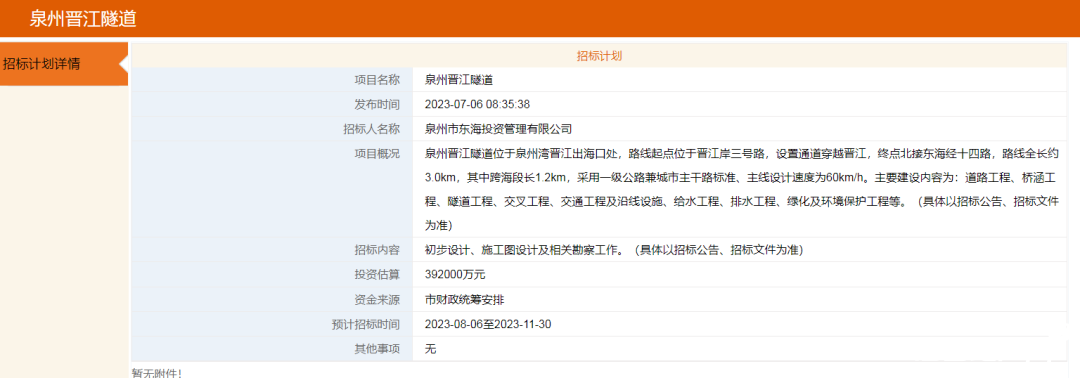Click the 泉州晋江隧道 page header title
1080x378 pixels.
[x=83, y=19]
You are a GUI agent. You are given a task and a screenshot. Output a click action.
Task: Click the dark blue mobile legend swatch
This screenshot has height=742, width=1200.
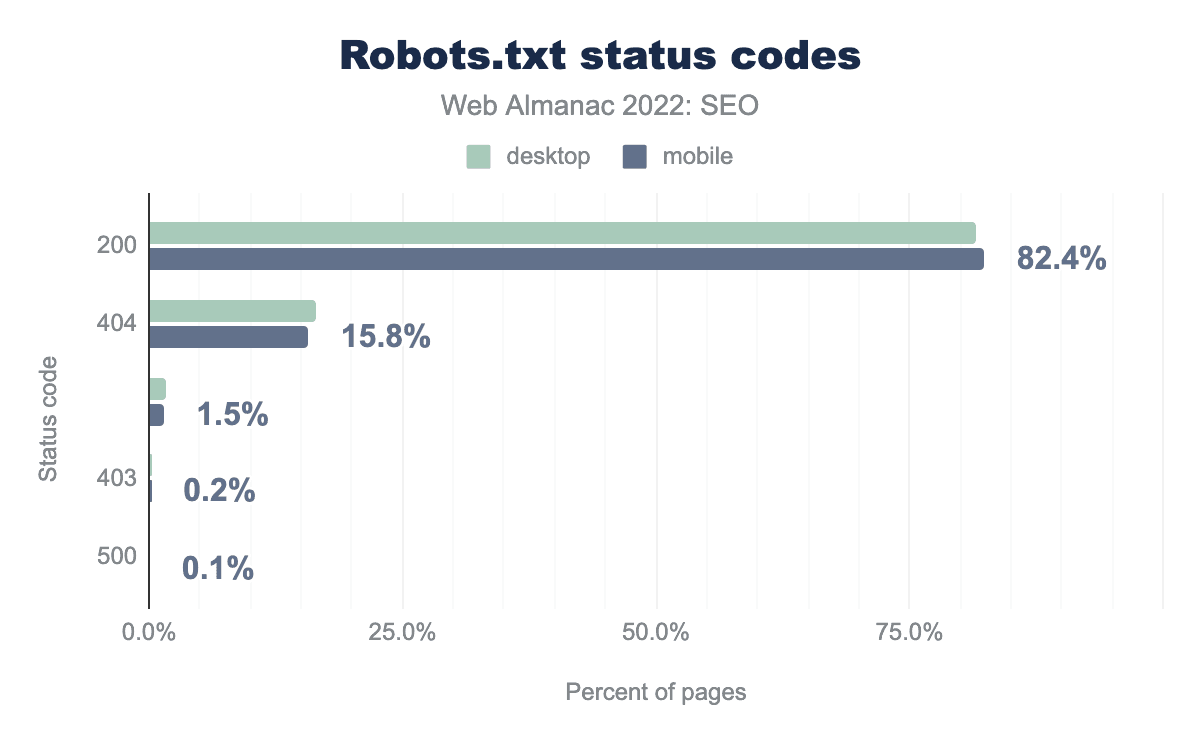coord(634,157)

--

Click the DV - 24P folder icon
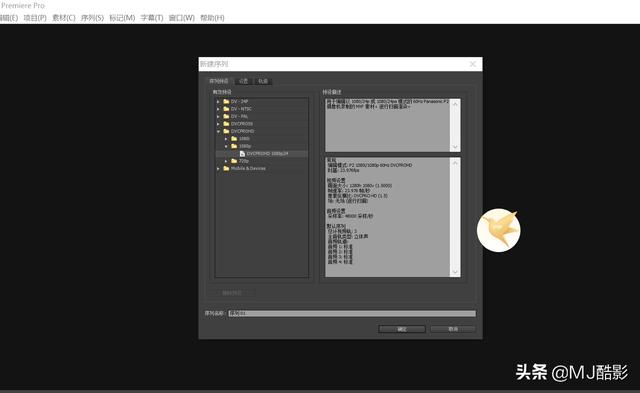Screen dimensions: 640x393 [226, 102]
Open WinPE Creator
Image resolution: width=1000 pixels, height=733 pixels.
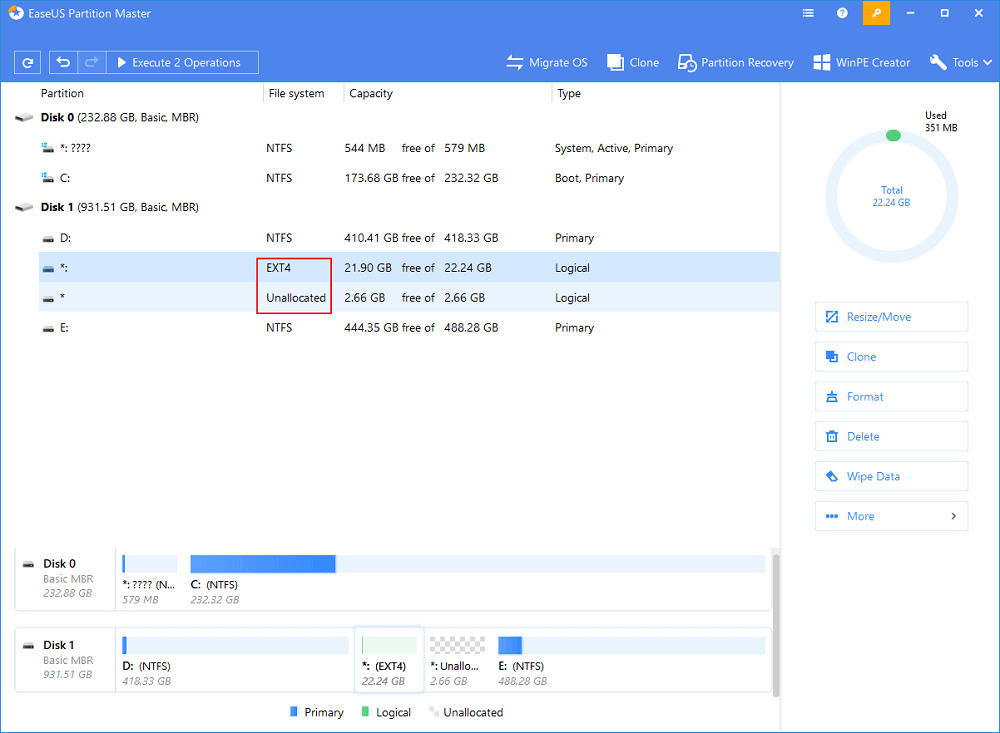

- About this exercise:
Using the records above, write out exactly the lines between the one holding "Open WinPE Creator" and the one holding "Image resolution: width=1000", inclusive; leave everything else out.

- Written answer:
Open WinPE Creator
Image resolution: width=1000 pixels, height=733 pixels.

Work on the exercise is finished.